Alpha BRAIN® includes both a precursor to Ach production and a potent AchE inhibitor to prevent Ach breakdown. In other words, Alpha BRAIN® provides both the building blocks for production of Ach neurotransmitter and potentiates the amount remaining after release by inhibiting its breakdown. Numerous peer-reviewed scientific studies support the cognitive benefits of αGPC and Huperzine A on an individual level. Combining both of these potent extracts into Alpha BRAIN® provides dual channels to support peak cognitive function in healthy adults.

References

  1. Amenta F, Tayebati SK: Pathways of acetylcholine synthesis, transport and release as targets for treatment of adult-onset cognitive dysfunction. Curr Med Chem 2008, 15:488-498.
  2. Furey ML, Pietrini P, Haxby JV: Cholinergic enhancement and increased selectivity of perceptual processing during working memory. Science 2000, 290:2315-2319.
  3. Parnetti L, Amenta F, Gallai V: Choline alphoscerate in cognitive decline and in acute cerebrovascular disease: an analysis of published clinical data. Mech Ageing Dev 2001, 122:2041-2055.
  4. Tayebati SK, Tomassoni D, Di Stefano A, Sozio P, Cerasa LS, Amenta F: Effect of choline-containing phospholipids on brain cholinergic transporters in the rat. J Neurol Sci, 302:49-57.
  5. Amenta F, Tayebati SK, Vitali D, Di Tullio MA: Association with the cholinergic precursor choline alphoscerate and the cholinesterase inhibitor rivastigmine: an approach for enhancing cholinergic neurotransmission. Mech Ageing Dev 2006, 127:173-179.
  6. Sigala S, Imperato A, Rizzonelli P, Casolini P, Missale C, Spano P: L-alpha-glycerylphosphorylcholine antagonizes scopolamine-induced amnesia and enhances hippocampal cholinergic transmission in the rat. Eur J Pharmacol 1992, 211:351-358.
  7. Li WM, Kan KK, Carlier PR, Pang YP, Han YF: East meets West in the search for Alzheimer’s therapeutics – novel dimeric inhibitors from tacrine and huperzine A. Curr Alzheimer Res 2007, 4:386-396.
  8. Cheng DH, Tang XC: Comparative studies of huperzine A, E2020, and tacrine on behavior and cholinesterase activities. Pharmacol Biochem Behav 1998, 60:377-386.
  9. Ha GT, Wong RK, Zhang Y: Huperzine a as potential treatment of Alzheimer’s disease: an assessment on chemistry, pharmacology, and clinical studies. Chem Biodivers, 8:1189-1204.

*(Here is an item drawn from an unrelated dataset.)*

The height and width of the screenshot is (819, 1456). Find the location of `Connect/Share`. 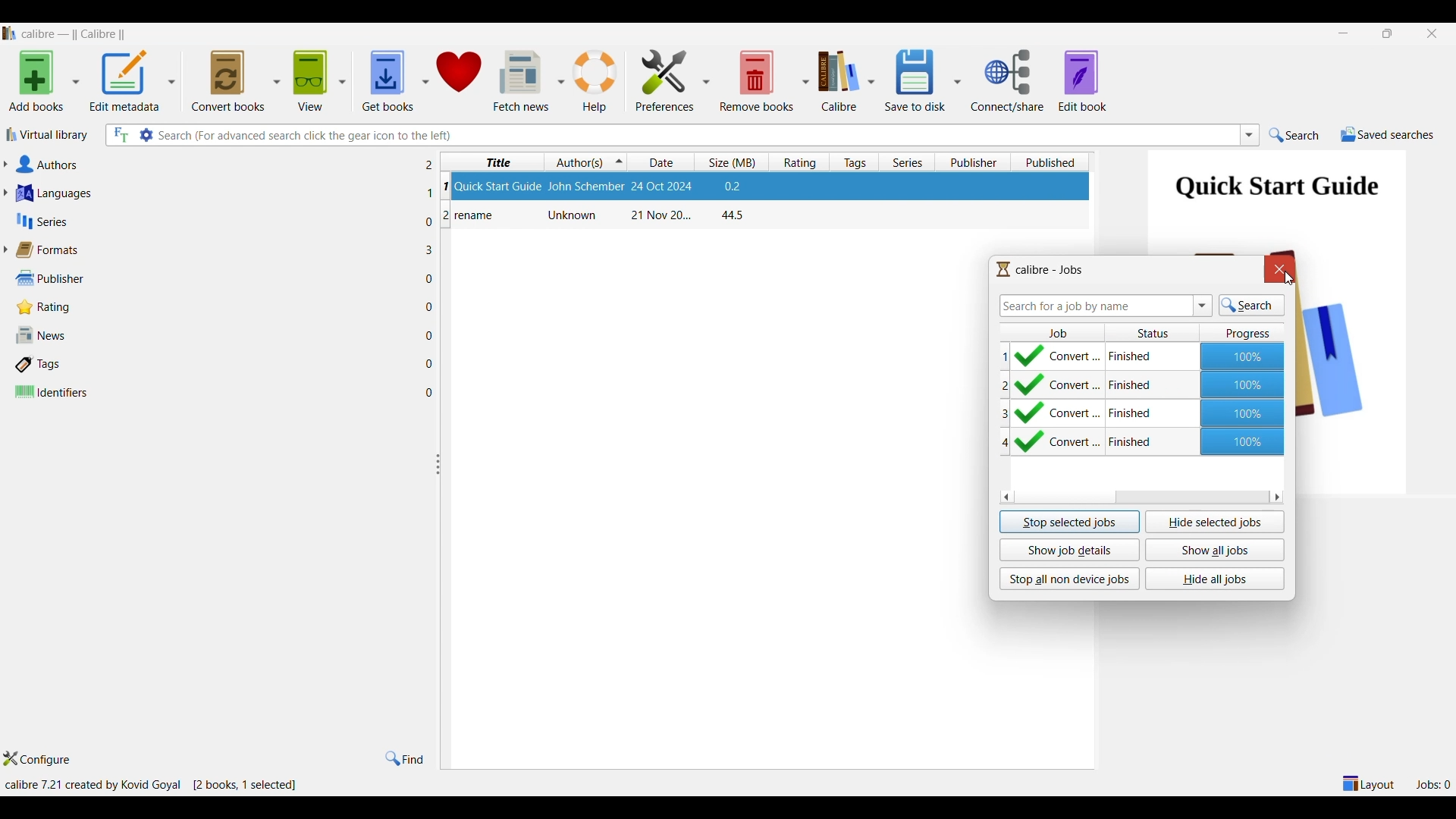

  10. Sun QQ, Xu SS, Pan JL, Guo HM, Cao WQ: Huperzine-A capsules enhance memory and learning performance in 34 pairs of matched adolescent students. Zhongguo Yao Li Xue Bao 1999, 20:601-603.
  11. Amen DG, Wu JC, Taylor D, Willeumier K: Reversing brain damage in former NFL players: implications for traumatic brain injury and substance abuse rehabilitation. J Psychoactive Drugs, 43:1-5.